エピローグ・悪夢の追跡者
「さぁて……そろそろ妾も動くかの」
潰れた神社の屋根の上。
月灯りに照らされて、狐の娘が伸びをする。
怠惰な時間が終わりを告げた。
電話を取り出し連絡を取る。
奴はいつでも起きている。
切羽詰まった状況でもない限り普通に出るだろう。
『来たか葛之葉』
「いやー、参った参った。今回は完全に後手周りじゃ。闇医者の元へ有伽を案内すら出来ておらんのに雲隠れじゃ」
『嬉しそうだな。何があった?』
「嬉しくは無いぞー、この島既に外堀埋められて脱出不可能。有伽も妾も追い詰められるネズミちゃんじゃ。いやー、流石にちょっとゆっくりし過ぎたかの」
『馬鹿を言うな。貴様なら普通に脱出できるだろう。で、何の用だ?』
「有譜亜が完成した。そろそろ高梨有伽が赤城と出会う」
『……そうか。こちらも報告がある』
屋根の上から足をぶらぶら。遠目に見える街並みを見つめながら葛之葉はなんじゃ? と気楽に尋ねる。
『次の刺客、ラボの一班が動く』
「おっほーぅ、ついに来たか。いよいよよなー。妾こわーい」
『高梨有伽の母がいる』
「コーンッ!? なんでじゃ!?」
『私が知るか。奴は私が天津神祖と知っていたぞ?』
「おおぅ、そりゃ、なんとも」
『全く、あの時の失態がここまで世界に影響を与えるとは思わなかった。
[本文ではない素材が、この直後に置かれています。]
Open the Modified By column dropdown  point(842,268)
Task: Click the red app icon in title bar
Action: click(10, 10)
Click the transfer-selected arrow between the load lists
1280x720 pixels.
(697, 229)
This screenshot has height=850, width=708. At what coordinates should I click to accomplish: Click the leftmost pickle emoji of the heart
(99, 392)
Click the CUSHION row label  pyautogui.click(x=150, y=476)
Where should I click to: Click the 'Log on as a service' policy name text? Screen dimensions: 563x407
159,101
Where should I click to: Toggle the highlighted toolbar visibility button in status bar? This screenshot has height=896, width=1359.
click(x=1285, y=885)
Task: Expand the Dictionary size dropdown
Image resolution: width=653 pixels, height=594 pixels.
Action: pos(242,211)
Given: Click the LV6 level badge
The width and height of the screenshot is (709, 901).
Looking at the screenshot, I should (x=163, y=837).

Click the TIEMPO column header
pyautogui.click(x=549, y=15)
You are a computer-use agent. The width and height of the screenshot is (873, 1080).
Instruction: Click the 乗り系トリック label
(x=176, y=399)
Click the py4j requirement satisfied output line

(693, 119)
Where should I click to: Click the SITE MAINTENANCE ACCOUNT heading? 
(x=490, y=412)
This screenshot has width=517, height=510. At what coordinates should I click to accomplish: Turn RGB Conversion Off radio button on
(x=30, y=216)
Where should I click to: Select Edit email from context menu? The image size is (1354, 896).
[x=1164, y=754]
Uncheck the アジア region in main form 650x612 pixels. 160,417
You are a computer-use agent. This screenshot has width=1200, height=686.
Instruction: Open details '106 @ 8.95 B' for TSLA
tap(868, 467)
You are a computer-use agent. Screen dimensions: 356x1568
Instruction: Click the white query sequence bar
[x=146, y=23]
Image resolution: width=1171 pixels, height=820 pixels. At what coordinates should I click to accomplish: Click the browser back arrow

取り逃がしたのは大きかったらしいな』
「懐かしいのぅ、秘密結社ラナリア。そしてソレを乗っ取った妖研究所……まさか龍華の血をこんなことに使うとはのぅ」
『もう、その話はいい。高梨有伽に伝えてくれ。約束の大地で待つ、みごと生き足掻け、と』
「会えるかどうかは知らんぞ?」
『それでもいい。今はもう、お前しか頼れる者がいない』
「にょほほ、泥船に乗った気持ちでいるが良い。妾に全て任すのじゃ」
『不安しかないな……せめて奴の所在が分かれば手の打ちようもあるのだが……』
「敵は、首領か? 行方不明のままだったろう?」
『いや、ここまで巨大化してしまっては首魁を屠ったところで意味は無い。一つずつ、気付かれずに始末しなければ……』
ぷつっと通話が切れる。
どうやら最後は独り言だったようだ。
無理じゃろ。とだけ言葉を返し、空を見る。
雲一つない空に綺麗な月が一つ。優しげな光が降り注ぐ。
「高梨有伽……か。空の月か水鏡月か、そなたが手にするはどちらよな? 周囲の助け無くばこの地からすら出られんぞ? 折角知りおうたのじゃ、死んでくれるなえ?」
月灯りに照らされて、葛之葉の影が伸びる。長く伸びた影の尾は、長く、九つにたゆたっていた……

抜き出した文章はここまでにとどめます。